Estas palabras no consiguieron que mirara a su padre, pese a lo cual Grace habló con vigorosa claridad:

—Él ha estado aquí, y eso ha sido suficiente. Él lo sabe —dijo con admirable énfasis.

—Sabe lo que pienso de él, sin duda... ¡que es un joven descarado y un farsante! ¿Pero qué más sabe?

Los ojos de Grace continuaban fijos en un punto distante.

—Lo que habrá sabido percibir... Que siento que somos muy buenos amigos, demasiado buenos.

—¿Entonces tu desmentido era falso? —bramó su padre—. ¿Te has encaprichado de él?

Esto la llevó a mostrarse aún más serena.

—Me gusta mucho.

—¿De modo que el escándalo que has organizado en torno al cuadro no ha sido más que un señuelo? —preguntó exaltado. Y en vista de que su hija seguía sin inmutarse, añadió—: Y también ha sido un señuelo para él, ¿no?, porque así llegaba a conocerte.

Grace le miró por fin.

—De eso sólo debe hablar él. Yo he dicho lo que quería decir.

—¿Pero qué diablos es lo que quieres decir? —Lord Theign había alcanzado ya la puerta tras caer en la cuenta de la hora que era. Le dominaban un profundo desconcierto y la sensación de haber perdido el tiempo.

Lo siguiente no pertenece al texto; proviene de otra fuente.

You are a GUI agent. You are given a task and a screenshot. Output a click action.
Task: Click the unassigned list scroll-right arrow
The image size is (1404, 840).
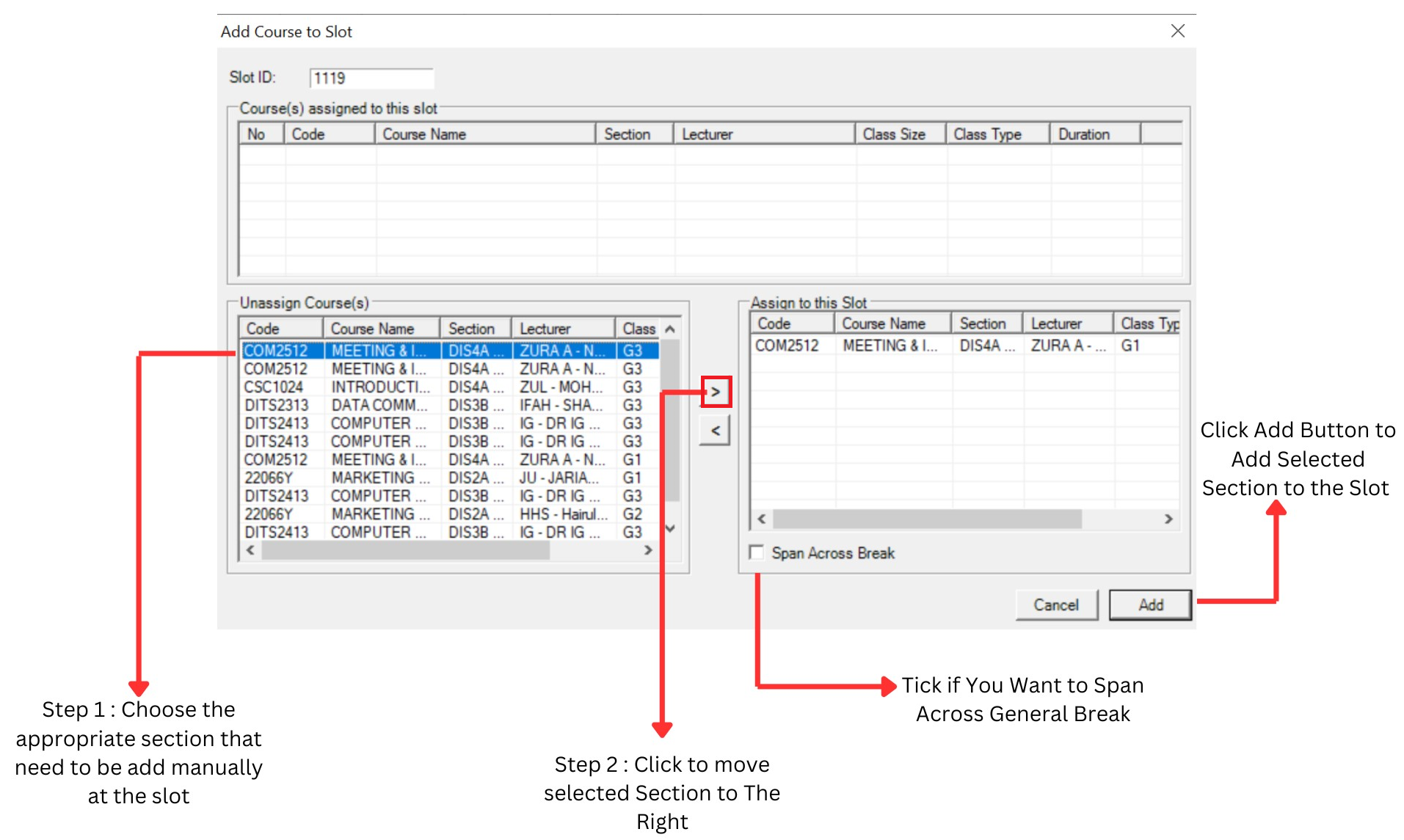(x=648, y=550)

Sus miradas se encontraron a través del amplio espacio del salón. Pese a verlo muy turbado y con prisas, Grace aún le hizo detenerse un instante. Entonces quemó las naves:

—¡Haga lo que quiera con el cuadro!

Lord Theign alzó bruscamente una mano como si quisiera protegerse de un golpe en la cara y con la otra abrió la puerta de golpe; habiendo decidido que no quería saber nada más de ella, desapareció de inmediato. Cuando Grace se hubo quedado sola, miró un instante delante de sí y después se dirigió de forma indecisa —parecía que la entorpeciese el ir rápidamente adquiriendo una conciencia cada vez más clara de las consecuencias de lo que había hecho— hacia una mesa, frente a la cual permaneció de pie un rato, absorta de nuevo en sus pensamientos. A continuación se dejo caer en una silla que se encontraba próxima, y con los codos apoyados sobre la mesa, cedió al impulso de cubrirse la enrojecida cara con las manos.